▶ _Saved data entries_
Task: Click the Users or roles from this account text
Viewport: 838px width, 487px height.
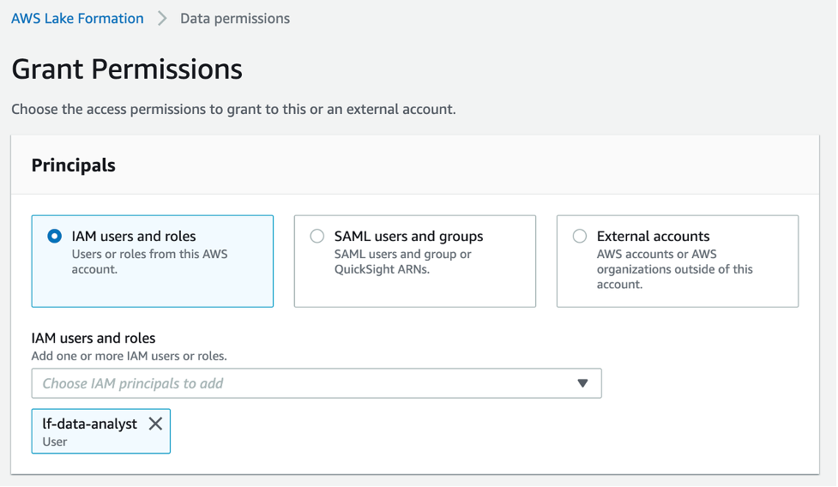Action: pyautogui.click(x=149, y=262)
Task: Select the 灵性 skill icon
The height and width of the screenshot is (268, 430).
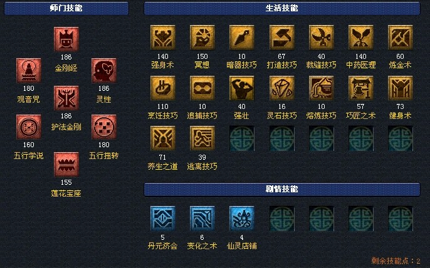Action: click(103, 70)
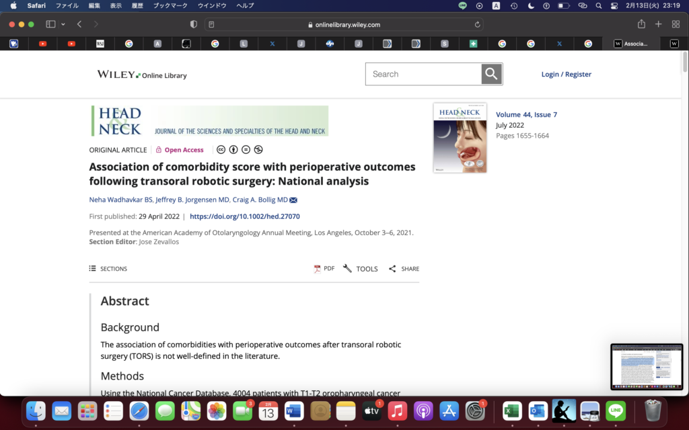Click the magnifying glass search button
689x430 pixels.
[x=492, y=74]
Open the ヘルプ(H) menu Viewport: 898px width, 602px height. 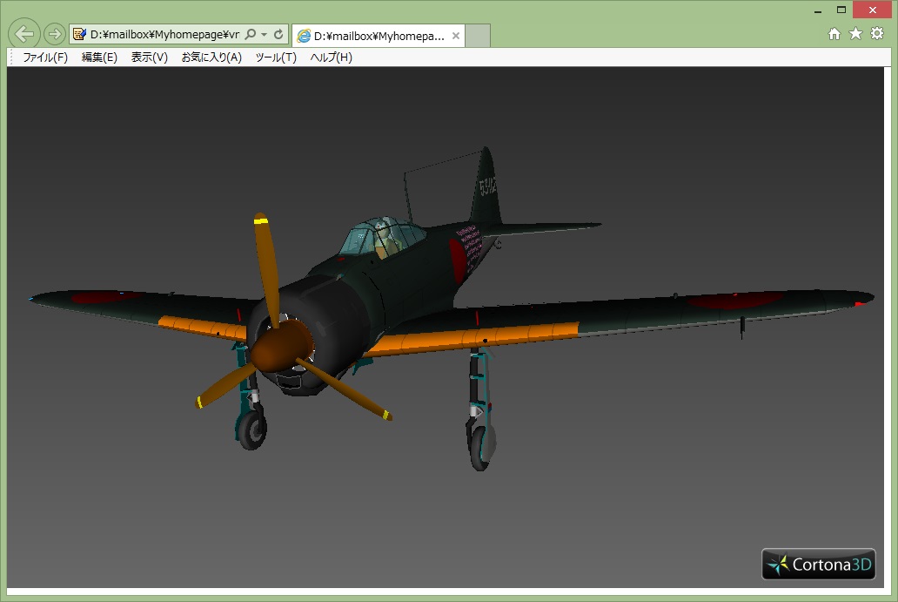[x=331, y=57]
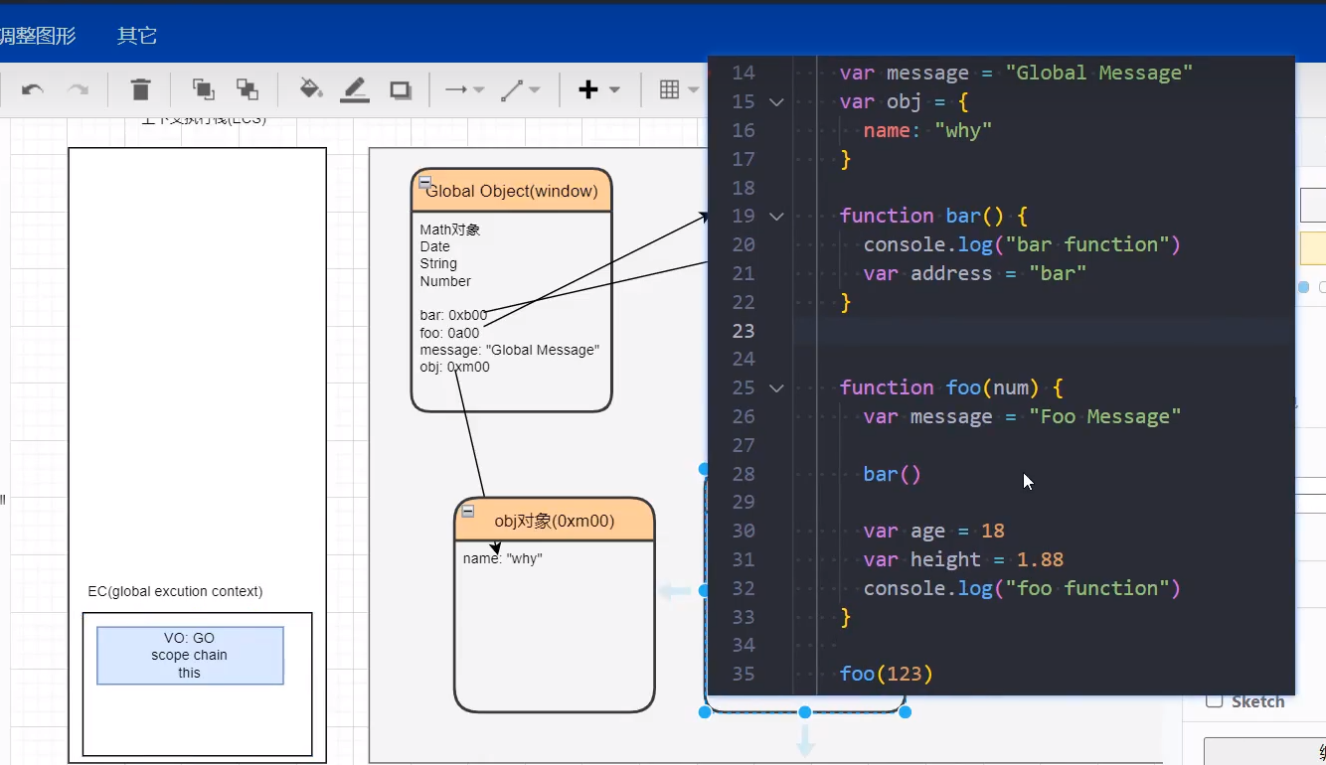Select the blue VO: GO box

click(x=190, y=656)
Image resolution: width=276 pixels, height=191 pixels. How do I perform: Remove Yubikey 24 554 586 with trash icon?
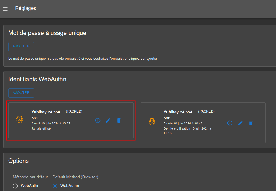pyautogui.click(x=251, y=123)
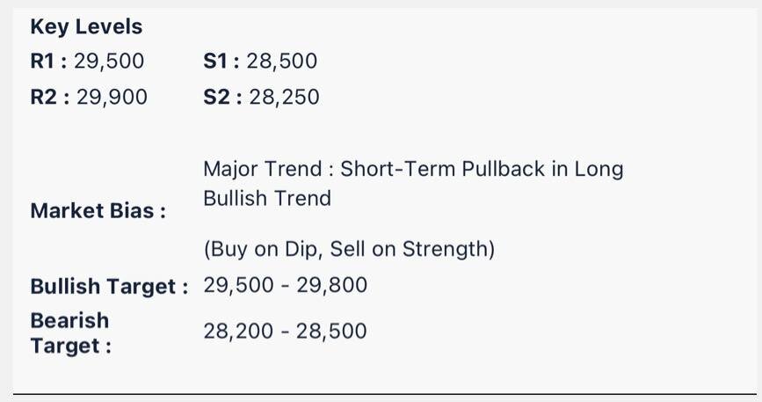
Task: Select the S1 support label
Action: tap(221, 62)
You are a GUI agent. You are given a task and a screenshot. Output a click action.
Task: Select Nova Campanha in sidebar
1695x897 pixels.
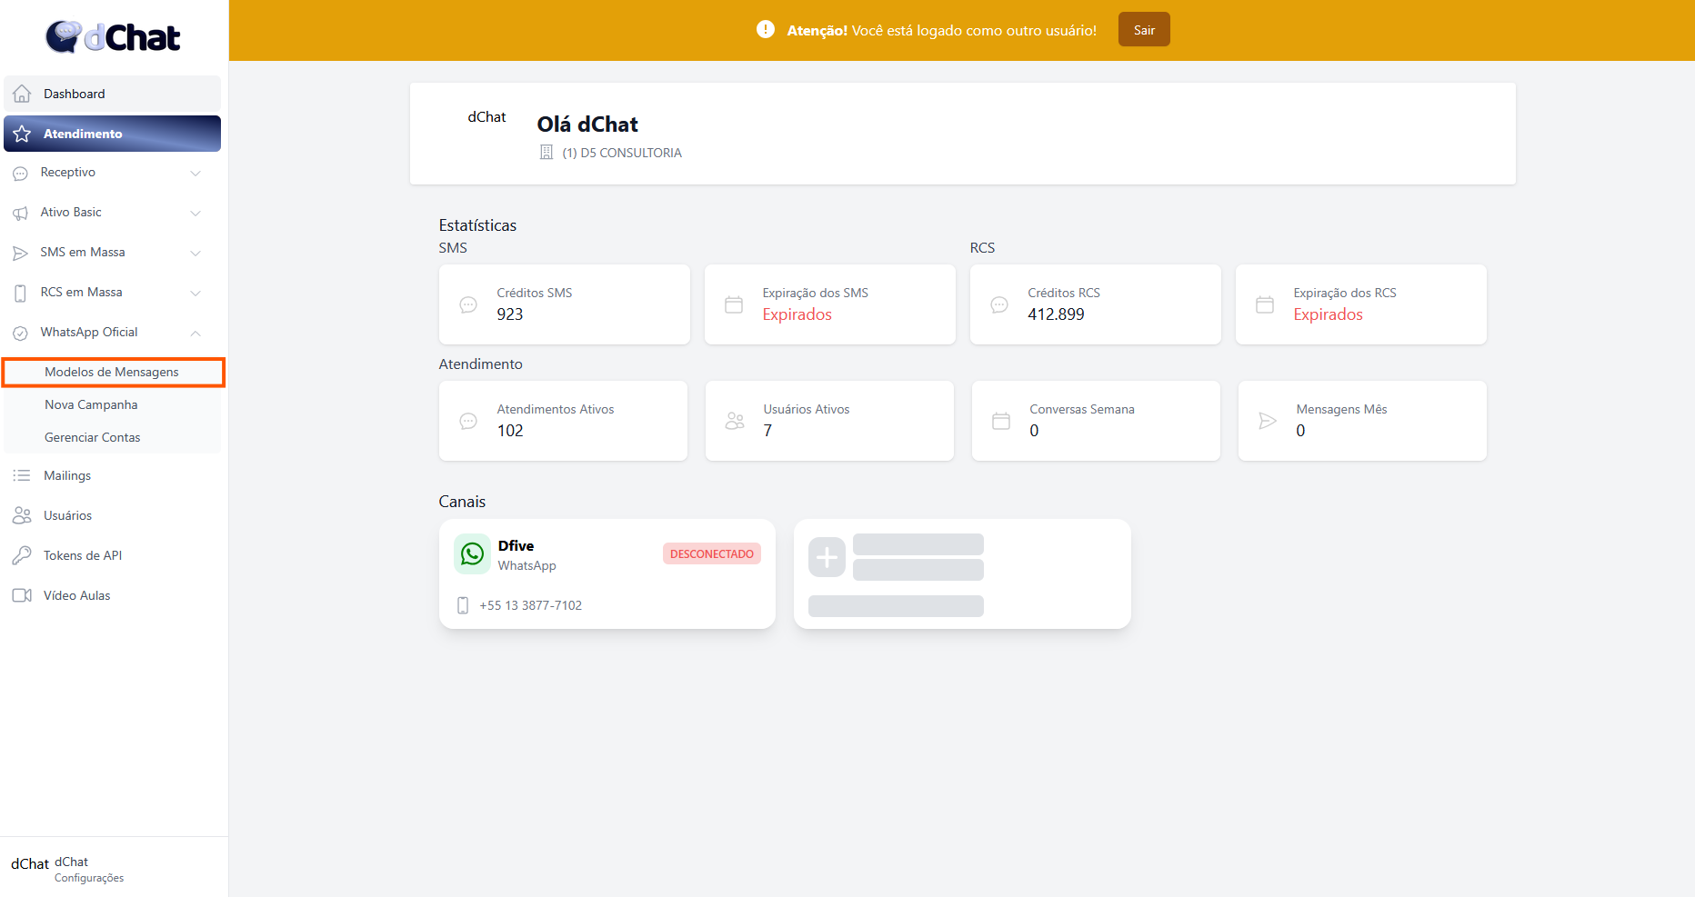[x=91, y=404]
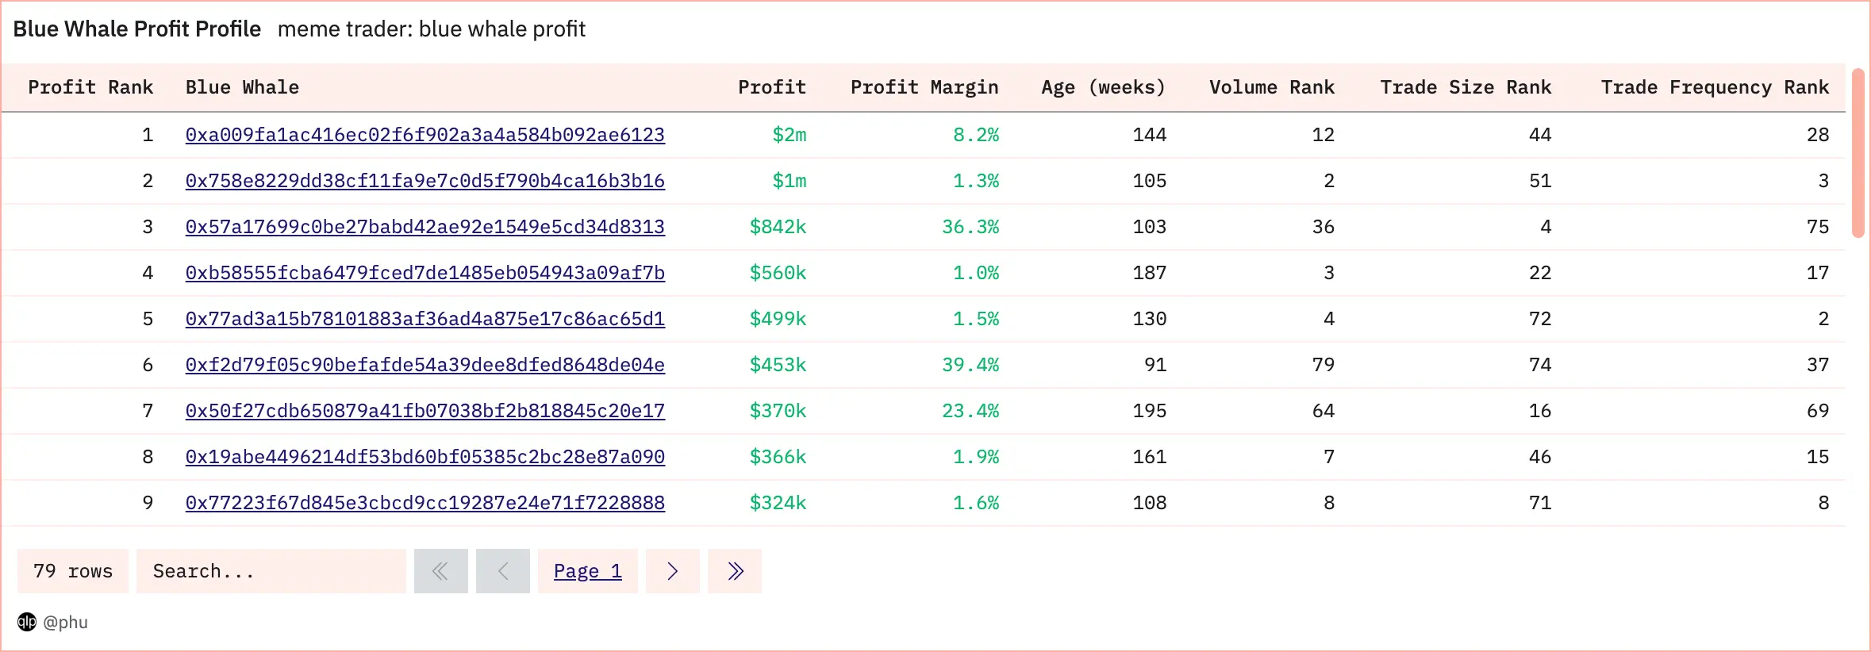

▶ _What this task involves_
Exactly the lines from the one that contains "You are a GUI" through the last line of the records should be set down, and the pictures should be dropped.

▶ _Expected answer_
You are a GUI agent. You are given a task and a screenshot. Output a click action.
Task: Select Nova Campanha in sidebar
1695x897 pixels.
[x=91, y=404]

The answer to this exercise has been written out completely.